Para salvar sua narrativa ideológica sobre os mercados desregulamentados os filhos de Marx erguem um Muro de Berlim metodológico entre as esferas da economia e da política. O conservador Horwitz é mais honesto, evidenciando a presença ubíqua da “mão visível” do Estado no financiamento privado do mercado imobiliário americano. Mas a sua honestidade tem limites, definidos por uma perspectiva ideológica. A utopia inviável de Horwitz é um retorno à idade de ouro liberal e ele prefere criticar a “mão visível” democrata à republicana. Por esse motivo, menciona só de passagem a política econômica da “era Bush” e, sobretudo, não a vincula à guerra no Iraque.

Pela primeira vez na história, uma guerra de grandes proporções foi conduzida por um governo que não conclamou os cidadãos a fazerem sacrifícios, mas, explicitamente, a “irem às compras”. A mistura tóxica de juros baixos e cortes de impostos com um déficit orçamentário crescente formou o pano de fundo da ciranda especulativa num mercado intensamente regulamentado. A implosão das altas finanças nos EUA, contagiando os mercados internacionais e anunciando a recessão global, não é obra exclusiva do governo Bush, mas tem as digitais de uma “mão visível” disposta a tudo para assegurar apoio interno à política externa cruzadista dos neoconservadores. A análise econômica reacionária dos filhos de Marx oculta tudo isso.

Lá vem os “filhos de Marx” descendo a ladeira. É uma lógica tão tortuosa quanto a dos blogueiros de Veja.

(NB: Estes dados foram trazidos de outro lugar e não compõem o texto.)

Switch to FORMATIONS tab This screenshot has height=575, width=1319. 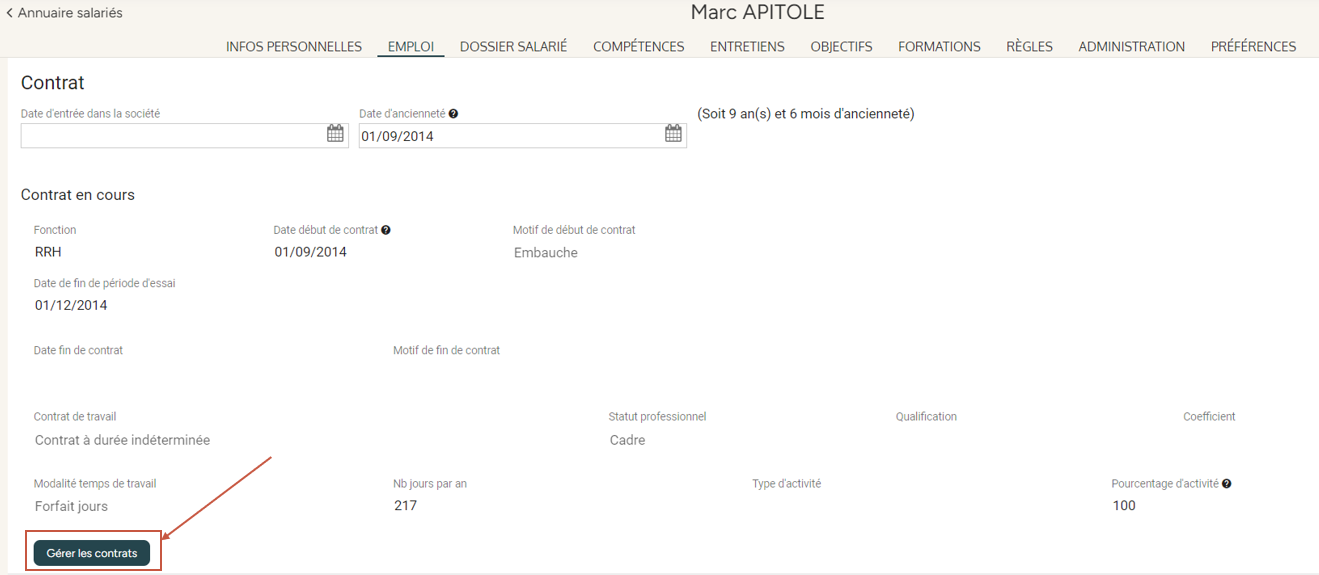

Neoliberalismo é um signo que adquiriu diferentes significados desde o seu uso inicial, no fim do século 19. A partir das “revoluções” de Reagan e Margaret Thatcher, contudo, sua utilização se disseminou e seu significado deslizou rumo a um colapso. Depois da queda do Muro de Berlim, neoliberalismo sofreu um processo de redução fetichista, convertendo-se em senha de identificação coletiva de uma confraria dos derrotados – algo como um lenço de lapela pelo qual um nostálgico do “socialismo real” reconhece seus iguais. Não há problema nisso, com a condição de que a nostalgia de uma minoria não destrua a capacidade pública de decifrar o sentido das coisas.

Tecla sap, por favor! Pois a profundidade do autor não me permitiu decifrar o sentido das coisas, seja lá o que as coisas forem.

Marx podia estar fundamentalmente errado, mas nunca deixou de buscar as articulações entre economia e política. Seus órfãos, traindo-o, inventaram uma economia “neoliberal” desregulamentada e denunciam uma “contradição” fatal quando os governos “neoliberais” se preparam para estatizar o núcleo do sistema financeiro. Eles não percebem que um padrão de regulamentação está sendo substituído por outro. Nem que a “mão visível” da política está presente nos dois.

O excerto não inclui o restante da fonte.